The Casement Report comprises forty pages of the Parliamentary Papers, to which is appended another twenty pages of individual statements gathered by Casement as Consul, including several detailing grim tales of killings, mutilations, kidnappings and cruel beatings of the native population by soldiers of the Congo Administration of King Leopold. Copies of the Report were sent by the British government to the Belgian government as well as to nations who were signatories to the Berlin Agreement in 1885, under which much of Africa had been partitioned. The British Parliament demanded a meeting of the fourteen signatory powers to review the 1885 Berlin Agreement.

While the Report was issued as a Command paper in 1904, and was laid before the Houses of Parliament, the original was not published in full until 1985, in an annotated book by two Belgian professors of the history of colonialism.

The Belgian Parliament, pushed by socialist political leader and statesman Emile Vandervelde and other critics of the King's Congolese policy, forced a reluctant Leopold II to set up an independent commission of enquiry.

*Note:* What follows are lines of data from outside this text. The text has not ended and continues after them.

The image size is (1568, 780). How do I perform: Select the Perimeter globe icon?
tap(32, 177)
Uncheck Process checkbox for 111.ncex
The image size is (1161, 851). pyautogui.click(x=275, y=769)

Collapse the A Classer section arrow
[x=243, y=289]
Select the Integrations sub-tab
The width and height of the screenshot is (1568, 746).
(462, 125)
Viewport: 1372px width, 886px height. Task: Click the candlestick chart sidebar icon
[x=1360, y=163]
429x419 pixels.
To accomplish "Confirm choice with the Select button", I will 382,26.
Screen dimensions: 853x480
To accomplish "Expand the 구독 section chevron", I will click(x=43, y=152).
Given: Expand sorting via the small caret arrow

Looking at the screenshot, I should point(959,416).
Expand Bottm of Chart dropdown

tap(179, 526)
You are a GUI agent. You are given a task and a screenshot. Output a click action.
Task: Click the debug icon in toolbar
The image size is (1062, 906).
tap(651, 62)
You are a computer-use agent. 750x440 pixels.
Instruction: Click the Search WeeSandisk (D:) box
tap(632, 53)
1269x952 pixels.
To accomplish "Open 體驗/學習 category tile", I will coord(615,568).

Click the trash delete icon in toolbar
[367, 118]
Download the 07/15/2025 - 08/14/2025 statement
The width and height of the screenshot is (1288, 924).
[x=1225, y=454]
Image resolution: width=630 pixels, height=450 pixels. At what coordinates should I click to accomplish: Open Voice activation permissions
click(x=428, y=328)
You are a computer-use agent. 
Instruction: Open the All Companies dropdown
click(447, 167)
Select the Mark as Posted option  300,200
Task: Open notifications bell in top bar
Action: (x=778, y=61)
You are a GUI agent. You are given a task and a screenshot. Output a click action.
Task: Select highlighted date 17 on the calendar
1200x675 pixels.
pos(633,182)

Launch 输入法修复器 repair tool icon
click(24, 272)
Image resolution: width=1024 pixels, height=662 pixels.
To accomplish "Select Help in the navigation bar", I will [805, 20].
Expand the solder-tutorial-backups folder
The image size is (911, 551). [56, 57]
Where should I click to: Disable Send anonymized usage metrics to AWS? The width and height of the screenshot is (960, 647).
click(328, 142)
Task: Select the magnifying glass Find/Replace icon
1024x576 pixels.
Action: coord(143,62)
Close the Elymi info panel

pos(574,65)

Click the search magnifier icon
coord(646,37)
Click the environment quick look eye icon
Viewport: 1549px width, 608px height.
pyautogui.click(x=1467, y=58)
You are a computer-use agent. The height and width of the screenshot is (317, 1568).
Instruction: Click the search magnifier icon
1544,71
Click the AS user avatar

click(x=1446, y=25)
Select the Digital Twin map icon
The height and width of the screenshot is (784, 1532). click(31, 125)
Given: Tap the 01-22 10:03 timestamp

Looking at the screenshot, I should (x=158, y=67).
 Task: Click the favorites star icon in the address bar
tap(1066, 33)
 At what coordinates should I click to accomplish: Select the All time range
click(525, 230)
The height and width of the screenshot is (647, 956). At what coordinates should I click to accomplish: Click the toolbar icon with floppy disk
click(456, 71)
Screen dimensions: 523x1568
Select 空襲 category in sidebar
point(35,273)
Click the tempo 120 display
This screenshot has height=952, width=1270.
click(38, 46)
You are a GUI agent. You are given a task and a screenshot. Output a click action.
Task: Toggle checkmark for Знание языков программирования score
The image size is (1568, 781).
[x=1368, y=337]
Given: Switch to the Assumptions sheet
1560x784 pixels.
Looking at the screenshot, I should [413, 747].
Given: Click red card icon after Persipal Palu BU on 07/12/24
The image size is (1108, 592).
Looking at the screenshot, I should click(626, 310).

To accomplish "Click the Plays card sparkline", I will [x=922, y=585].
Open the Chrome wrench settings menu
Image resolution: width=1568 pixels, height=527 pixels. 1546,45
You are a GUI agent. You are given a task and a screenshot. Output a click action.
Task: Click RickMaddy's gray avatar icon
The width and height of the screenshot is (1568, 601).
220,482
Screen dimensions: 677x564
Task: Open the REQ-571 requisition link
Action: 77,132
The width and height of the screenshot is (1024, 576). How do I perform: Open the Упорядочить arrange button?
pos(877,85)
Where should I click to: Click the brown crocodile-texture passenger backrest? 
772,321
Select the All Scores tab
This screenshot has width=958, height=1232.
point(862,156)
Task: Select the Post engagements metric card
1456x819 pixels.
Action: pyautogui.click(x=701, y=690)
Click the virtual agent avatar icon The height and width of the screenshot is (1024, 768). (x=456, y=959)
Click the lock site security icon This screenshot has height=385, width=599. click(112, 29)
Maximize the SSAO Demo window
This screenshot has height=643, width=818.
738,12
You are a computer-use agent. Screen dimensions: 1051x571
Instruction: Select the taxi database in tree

Its findings confirmed Casement's report in every detail. This led to the arrest and punishment of officials who had been responsible for murders during a rubber-collection expedition in 1903 (including one Belgian national who was given a five-year sentence for causing the shooting of at least 122 Congolese natives).

== Aftermath ==
Despite these findings, Leopold managed to retain personal control of the Congo until 1908, when the Parliament of Belgium annexed the Congo Free State and took over its administration as the Belgian Congo. However the final push came from Leopold's successor King Albert I, and in 1912 the Congo Reform Association had the satisfaction of dissolving itself.